Fallon shot to her feet. The chair scraping across the marble floor reminded me of the first long rumble of thunder. The storm had begun.

“There’s no way in hell I’m going to marry you. That’s just insane,” she railed, throwing out her arms.

“What’s insane is thinking you have any say here, Fallon. Your life has been decided for you, the same as mine,” I said with a shrug that belied my real feelings on the subject.

“Like hell it has,” she spat.

And then she ran. She stumbled at first, giving away the fear that was making her legs tremble. But still, she was fast. Across the living room in three seconds flat, she threw open the front door, but jerked to a stop when the two men there pointed their pistols at her face.

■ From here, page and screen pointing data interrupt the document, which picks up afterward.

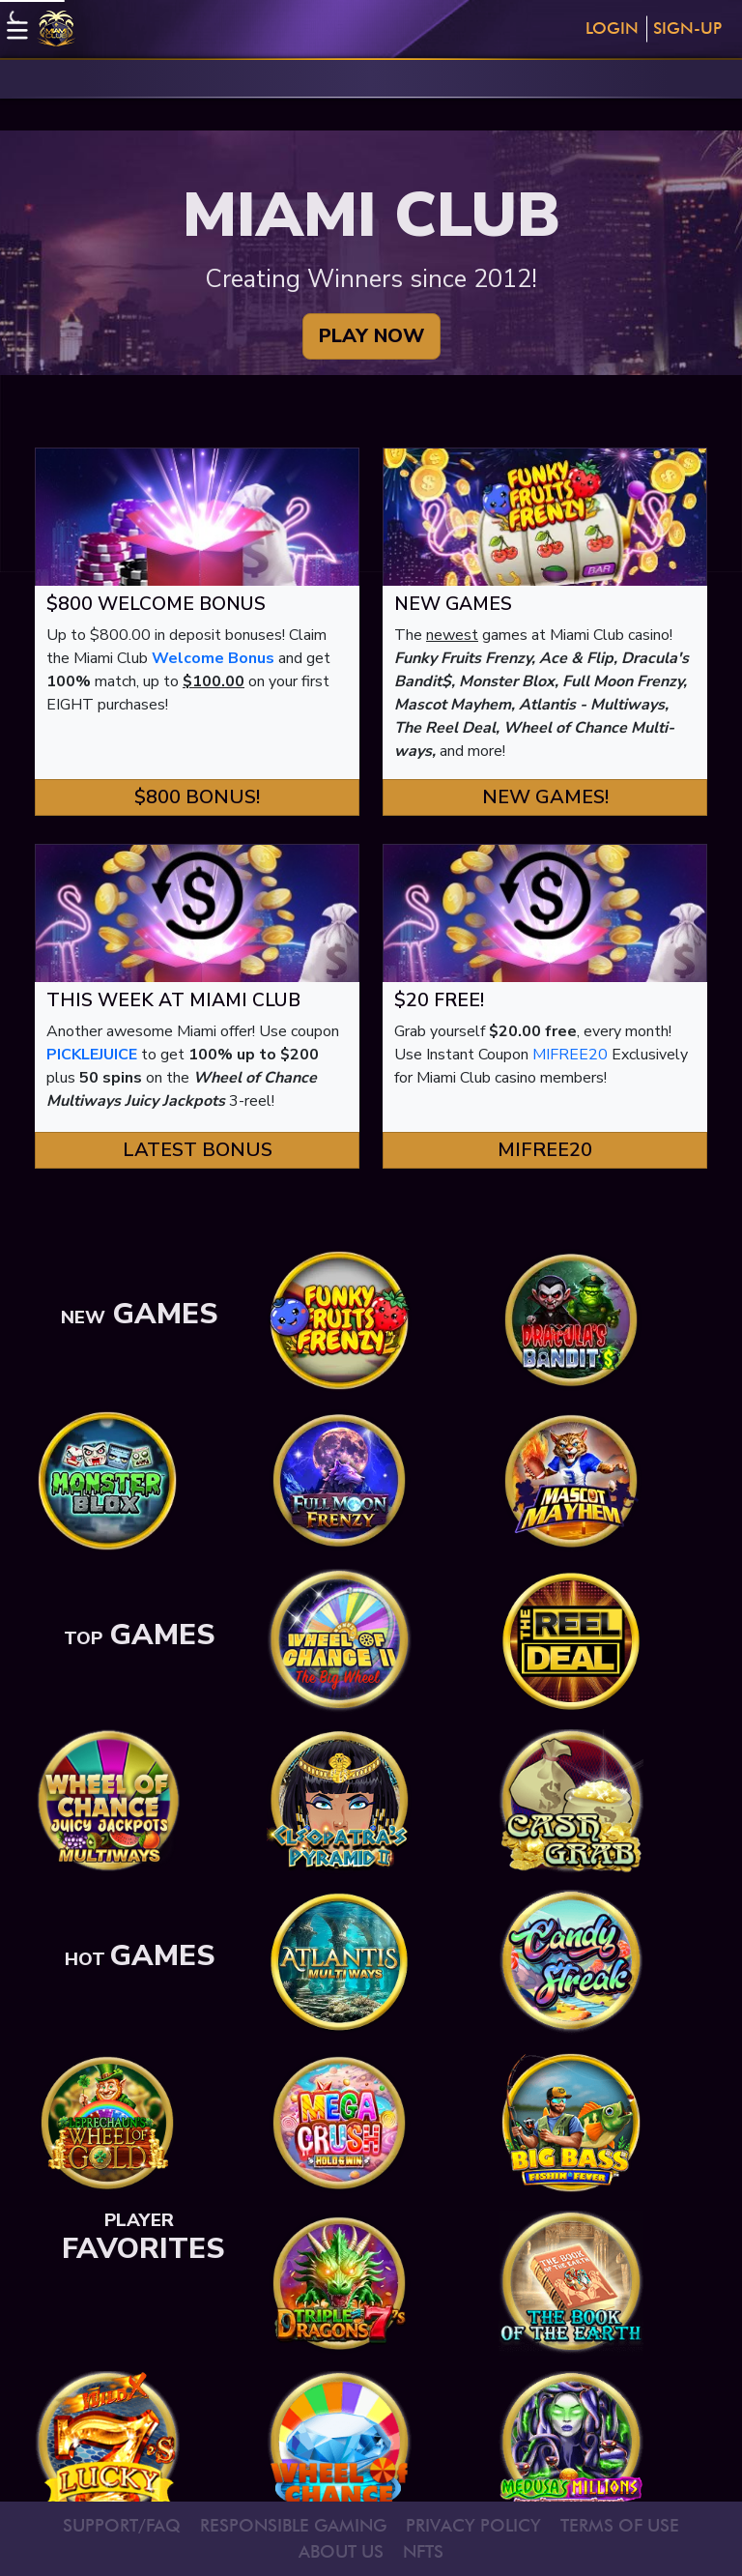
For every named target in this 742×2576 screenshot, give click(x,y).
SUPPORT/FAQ (122, 2525)
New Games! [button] (545, 797)
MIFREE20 (570, 1054)
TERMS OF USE (619, 2525)
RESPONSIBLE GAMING (293, 2525)
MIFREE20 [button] (545, 1150)
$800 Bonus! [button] (197, 797)
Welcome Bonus (213, 658)
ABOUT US (341, 2551)
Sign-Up (687, 28)
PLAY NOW (371, 336)
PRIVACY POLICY (473, 2525)
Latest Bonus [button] (197, 1150)
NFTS (423, 2551)
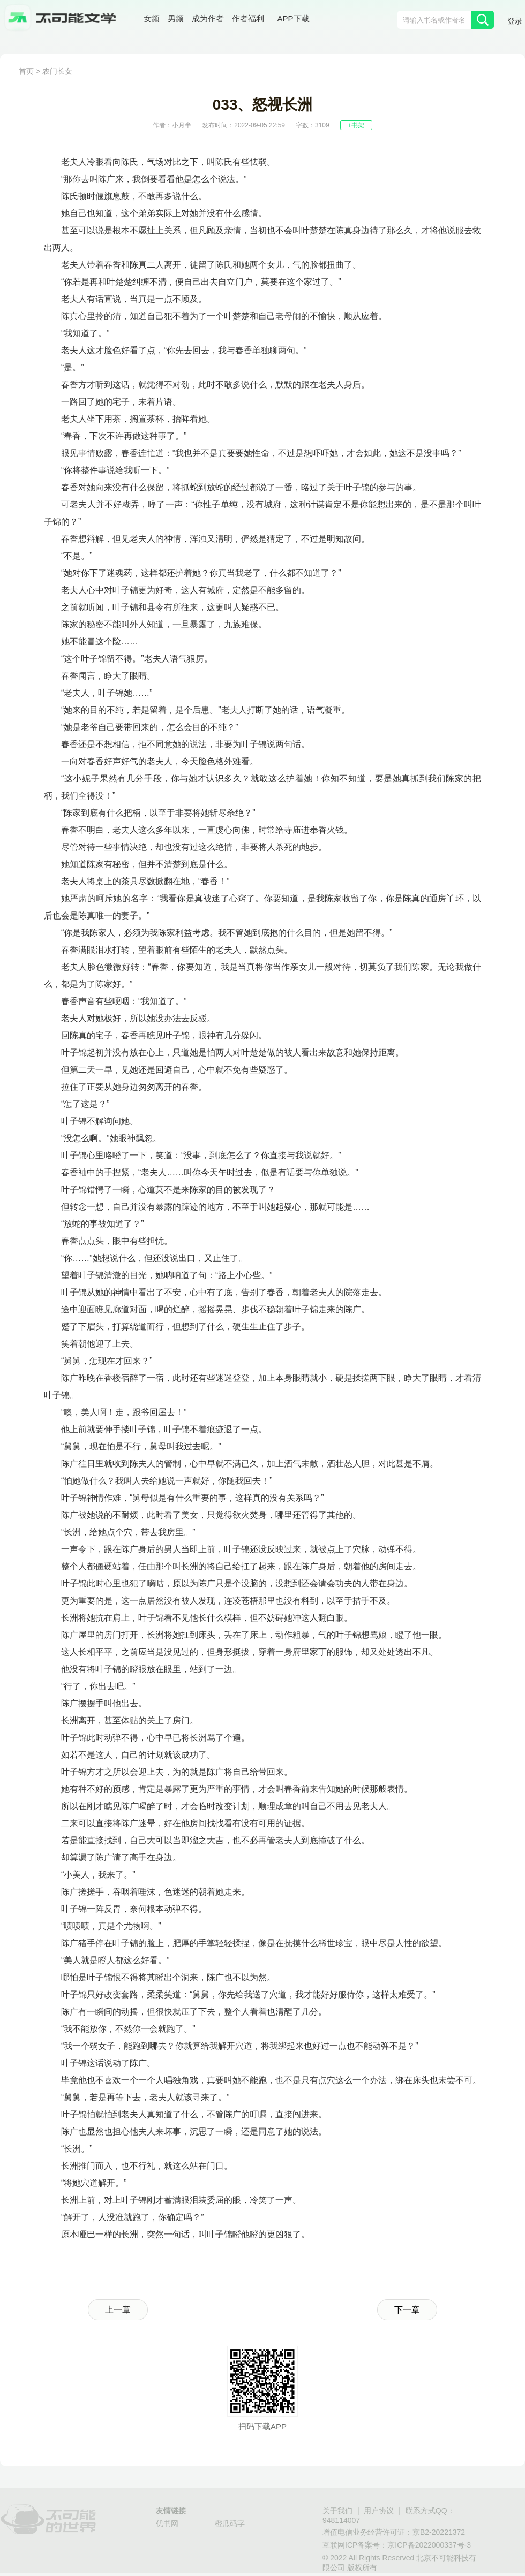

“Stand down,” I roared, but the sight was surreal. The glint of steel so close to the lips I’d kissed. “For fuck’s sake, get the goddamned guns out of her face.”

I batted their guns away from her while my stomach roiled like I’d been punched in the gut. I couldn’t remember crossing the room. She’d opened the door, and then I was there, ready to rip the two men apart limb from limb if they fucking dared to threaten her again.

I grabbed hold of her arm and led her back across the room. Her body was trembling, and the color had drained out of her face again, zapping her fight, at least for the time being.

At the table, she sat down with nothing more than a gentle press on her shoulder. I poured her another glass and thrust it into her hand.

“Drink,” I said, and she obeyed, tipping it back while she cast furtive glances at the closed front door. I could only imagine how that moment had been burned indelibly in her mind, and it had come because of me.

The room was silent until my father sighed and placed his hands down on the table.

“There’s been enough commotion for one day,” he said then turned to address Fallon. “You’ll stay here where you’ll be safe,signorina. The outlook may be bleak now, but the sooner you come to accept what is, the sooner you can move on, at peace with what must be.”

She looked at him but didn’t say a word.

“When?” I asked.

Fallon’s shoulders stiffened.

I didn’t want the answer any more than she did, but I didn’t bury my head in the sand. Ever. It never kept the bad shit from happening.

My father glanced at Fallon then back at me.

“One week. With Tony ready to wage war, we can’t wait any longer than that.”

I nodded. It didn’t sound like much time, but my father was giving Fallon a gift whether she wanted to acknowledge it or not. There was no reason he couldn’t proceed with a wedding this very day, so if he was offering up seven days, he was giving her time to come to terms with this abrupt turn in her life.

I looked down at her. Her lips were pressed in a flat line, her hands were clenched in her lap so tight her knuckles were white, and I could feel the hatred rising off of her like steam.

She looked up to meet my gaze. Her eyes were blue flames, ready to combust at any moment—seven days or not.